The Affordable Care Act (ACA) has been the subject of some of the most contentious public debate in recent years, but many Americans are still misinformed about all or part of what the legislation entails. Though no law is perfect, the ACA has the potential to expand coverage opportunities and make access to healthcare more effective, particularly for people with cancer.
Health insurance coverage and access to screenings are fundamental in the fight against cancer, and treatment and prognosis can vary drastically, largely depending on the stage at diagnosis. Regular screening for cancer can result in early detection and management of the disease at a time when treatment is most effective (and most affordable for the patient and the healthcare system as a whole). Unfortunately, many people are uninsured or underinsured when they learn that they have cancer. According to the 2010 Census, over 50 million people in the United States have no form of medical coverage—and according to the American Cancer Society, half of all men and one-third of all women in the US will develop cancer during their lifetime.
Many patients diagnosed with cancer while uninsured were denied health insurance options due to their preexisting condition, an exclusion put in place by private health insurance providers. The US Department of Health and Human Services estimates that up to 129 million nonelderly Americans have preexisting conditions, making it difficult or impossible to get insurance. Indeed, up to onefifth of Americans with preexisting conditions are uninsured. The ACA sought to increase coverage options for people with preexisting conditions. To address coverage gaps, the ACA created a temporary program known as the Pre-Existing Condition Insurance Plan (PCIP). PCIPs are available to those who have been uninsured for 6 months or more, who are residing legally in the US, and who have a preexisting condition, such as cancer. Some states administer their own PCIP programs, while others use the federal government to administer the program. More information about PCIPs can be found at www.pcip.gov.

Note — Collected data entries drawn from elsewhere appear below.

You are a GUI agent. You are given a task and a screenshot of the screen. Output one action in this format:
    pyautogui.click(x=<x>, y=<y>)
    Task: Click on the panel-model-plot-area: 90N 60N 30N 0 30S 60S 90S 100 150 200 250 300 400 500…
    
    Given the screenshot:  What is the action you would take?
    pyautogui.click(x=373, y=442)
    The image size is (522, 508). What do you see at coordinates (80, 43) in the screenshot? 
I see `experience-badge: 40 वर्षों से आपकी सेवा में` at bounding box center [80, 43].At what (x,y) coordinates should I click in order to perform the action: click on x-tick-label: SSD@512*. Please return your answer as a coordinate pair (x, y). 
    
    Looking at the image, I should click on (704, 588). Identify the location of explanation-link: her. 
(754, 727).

Starting January 1, 2014, PCIPs will be phased out of existence because the ACA requires insurance companies to begin covering all adults regardless of preexisting conditions. Congress envisioned gaining insurance companies’ support for this component of the law by creating the “individual mandate,” a requirement that all Americans have healthcare coverage of some kind or pay a penalty. While it remains to be seen how affordable many of these plans will be and what the benefits will include, there will now be government oversight in an area where there was none.
Some of the ACA’s other protections for people with preexisting conditions are already in effect. As of September 23, 2010, children 19 years and younger cannot be denied insurance due to a preexisting condition. In addition, young adults up to 26 years old are now eligible for coverage under their parents’ insurance. In 2011 alone, an estimated 6.6 million young adults retained access to coverage solely because of this provision.
Other important consumer protections of the ACA include a mandate that insurance companies provide certain preventive services at no cost, the right of patients to have external health insurance appeals, and the elimination of rescissions of insurance policies when there is no fraud. This means that patients won’t have to pay copays or deductibles for certain preventive services, they will have an option to appeal insurance decisions to an independent medical review board, and they will no longer experience retroactive cancellation of coverage because of mistakes or honest omissions on insurance applications.
Though many of the ACA’s reforms have already gone into effect, 3 other big changes will come in 2014. First, every person will be able to participate in health insurance exchanges—tools for comparing insurance choices so that consumers are better informed about their options. Second, insurance companies will no longer be allowed to place annual or lifetime limits on policyholders for essential health benefits, meaning that people won’t be cut off from services because their treatment costs reach a certain dollar amount. As some health plans had policy limits of $50,000, cancer patients could reach—and surpass—total plan allowances in a single day, having to pay out-of-pocket for all future costs. Third, in 2014 many states will expand Medicaid to include new populations, although this component of the ACA was somewhat limited by the US Supreme Court. As it currently stands, Medicaid is a national program that provides medical care to low-income individuals who are blind, who are age 65 or older, or who have a disability through the Aged, Blind, and Disabled program.
Earlier this summer, the Supreme Court heard 4 challenges to the ACA. First, the Court determined that the individual mandate was constitutional, meaning that Congress can require that all people have healthcare coverage or pay a penalty. Second and third, the Court looked to 2 largely technical issues, whether the Anti-Injunction Act precluded the Court from hearing the case at all and whether “severability” would have made the rest of the ACA unconstitutional if the individual mandate component were struck down. Fourth, the Court looked at whether Congress could force states to expand Medicaid to include all lowincome individuals (below 138% of the federal poverty line) by 2014, or lose all federal Medicaid funding. While this expansion will be fully funded by the federal government between 2014 and 2017 and will be funded at 90% for the years to follow, the Court held that instead of forcing states to expand coverage, Congress had to let states choose expansion.
Though many of the major changes have yet to occur, the Affordable Care Act has already begun to significantly increase access to early and more comprehensive care for people with cancer.